------ PROVIDED DATA ------
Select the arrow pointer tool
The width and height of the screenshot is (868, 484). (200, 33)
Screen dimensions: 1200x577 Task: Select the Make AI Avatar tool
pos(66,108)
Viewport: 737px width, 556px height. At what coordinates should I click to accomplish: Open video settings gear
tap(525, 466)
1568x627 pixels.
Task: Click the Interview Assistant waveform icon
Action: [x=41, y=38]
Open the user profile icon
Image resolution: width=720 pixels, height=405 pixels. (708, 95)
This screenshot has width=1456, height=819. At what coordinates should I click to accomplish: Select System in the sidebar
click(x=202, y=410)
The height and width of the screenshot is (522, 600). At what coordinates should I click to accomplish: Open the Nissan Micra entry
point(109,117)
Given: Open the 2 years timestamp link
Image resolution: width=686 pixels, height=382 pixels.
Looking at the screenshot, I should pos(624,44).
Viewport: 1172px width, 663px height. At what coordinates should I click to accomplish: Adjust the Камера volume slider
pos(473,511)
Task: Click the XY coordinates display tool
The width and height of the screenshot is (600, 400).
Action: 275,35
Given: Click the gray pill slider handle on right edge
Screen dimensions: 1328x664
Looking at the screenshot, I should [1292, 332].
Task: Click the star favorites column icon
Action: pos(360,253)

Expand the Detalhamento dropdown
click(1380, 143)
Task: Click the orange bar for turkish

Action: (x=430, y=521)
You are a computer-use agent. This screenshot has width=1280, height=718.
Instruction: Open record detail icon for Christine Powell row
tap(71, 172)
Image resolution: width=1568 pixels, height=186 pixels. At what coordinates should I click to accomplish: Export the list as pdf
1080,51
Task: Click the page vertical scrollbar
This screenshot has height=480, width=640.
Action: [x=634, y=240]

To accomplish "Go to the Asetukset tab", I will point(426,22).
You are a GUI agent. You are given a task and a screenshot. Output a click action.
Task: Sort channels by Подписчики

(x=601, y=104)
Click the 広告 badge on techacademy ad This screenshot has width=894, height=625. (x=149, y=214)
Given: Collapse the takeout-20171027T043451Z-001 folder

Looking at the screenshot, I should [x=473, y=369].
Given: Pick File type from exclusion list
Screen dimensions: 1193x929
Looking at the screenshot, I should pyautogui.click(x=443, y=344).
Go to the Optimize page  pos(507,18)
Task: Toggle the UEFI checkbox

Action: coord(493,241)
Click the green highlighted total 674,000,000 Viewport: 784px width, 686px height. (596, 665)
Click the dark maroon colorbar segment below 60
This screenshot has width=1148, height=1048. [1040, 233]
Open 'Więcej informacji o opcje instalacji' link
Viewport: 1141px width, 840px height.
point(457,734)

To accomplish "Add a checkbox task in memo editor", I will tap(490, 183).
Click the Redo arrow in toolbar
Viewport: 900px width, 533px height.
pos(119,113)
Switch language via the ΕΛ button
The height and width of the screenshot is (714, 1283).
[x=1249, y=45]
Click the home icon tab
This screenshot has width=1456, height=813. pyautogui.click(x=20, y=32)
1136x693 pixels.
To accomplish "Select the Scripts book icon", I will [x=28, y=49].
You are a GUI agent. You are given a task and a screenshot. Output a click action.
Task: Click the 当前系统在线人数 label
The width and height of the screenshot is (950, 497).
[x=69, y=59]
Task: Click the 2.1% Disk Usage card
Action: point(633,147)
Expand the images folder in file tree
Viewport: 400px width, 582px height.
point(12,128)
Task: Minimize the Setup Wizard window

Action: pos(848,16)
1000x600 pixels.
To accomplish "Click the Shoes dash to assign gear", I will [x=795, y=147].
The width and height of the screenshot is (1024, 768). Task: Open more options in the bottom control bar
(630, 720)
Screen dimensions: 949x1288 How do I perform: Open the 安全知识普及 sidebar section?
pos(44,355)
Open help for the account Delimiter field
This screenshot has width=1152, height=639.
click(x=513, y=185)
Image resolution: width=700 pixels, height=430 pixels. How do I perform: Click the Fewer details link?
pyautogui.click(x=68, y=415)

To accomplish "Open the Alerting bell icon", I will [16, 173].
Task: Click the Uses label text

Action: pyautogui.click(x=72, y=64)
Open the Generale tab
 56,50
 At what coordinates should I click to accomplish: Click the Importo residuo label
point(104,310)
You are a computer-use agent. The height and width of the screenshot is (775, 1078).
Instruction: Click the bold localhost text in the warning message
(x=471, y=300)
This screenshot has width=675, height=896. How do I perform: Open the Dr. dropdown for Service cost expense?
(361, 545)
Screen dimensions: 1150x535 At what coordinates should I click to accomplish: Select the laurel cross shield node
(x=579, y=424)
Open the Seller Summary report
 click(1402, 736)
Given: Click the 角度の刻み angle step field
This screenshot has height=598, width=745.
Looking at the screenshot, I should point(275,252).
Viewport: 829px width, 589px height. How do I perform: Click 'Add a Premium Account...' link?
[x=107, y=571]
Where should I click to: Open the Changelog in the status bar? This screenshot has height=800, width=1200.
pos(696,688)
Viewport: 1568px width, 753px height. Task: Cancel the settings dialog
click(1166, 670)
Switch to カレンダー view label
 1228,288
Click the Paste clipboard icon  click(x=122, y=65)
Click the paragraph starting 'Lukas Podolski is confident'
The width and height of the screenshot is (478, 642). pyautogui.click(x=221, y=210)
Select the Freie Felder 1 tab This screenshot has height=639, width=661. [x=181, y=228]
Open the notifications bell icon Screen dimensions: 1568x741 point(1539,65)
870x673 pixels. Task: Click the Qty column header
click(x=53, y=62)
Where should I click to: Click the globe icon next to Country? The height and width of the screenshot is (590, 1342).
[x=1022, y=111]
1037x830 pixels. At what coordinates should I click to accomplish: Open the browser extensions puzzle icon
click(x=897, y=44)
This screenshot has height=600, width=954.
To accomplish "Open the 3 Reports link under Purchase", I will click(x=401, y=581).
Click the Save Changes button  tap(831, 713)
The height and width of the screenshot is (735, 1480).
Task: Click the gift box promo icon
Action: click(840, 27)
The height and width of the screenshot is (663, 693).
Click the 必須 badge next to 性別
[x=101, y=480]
------
_TASK DIRECTIONS_
Copy down every line of the material above that includes the string "agent".

_TASK SOLUTION_
You are a computer-use agent. This screenshot has width=1280, height=718.
You are a GUI agent. You are given a task and a screenshot. Output a click action.
You are a GUI agent. You are given a task and a screenshot. Output a click action.
You are a computer-use agent. The height and width of the screenshot is (775, 1078).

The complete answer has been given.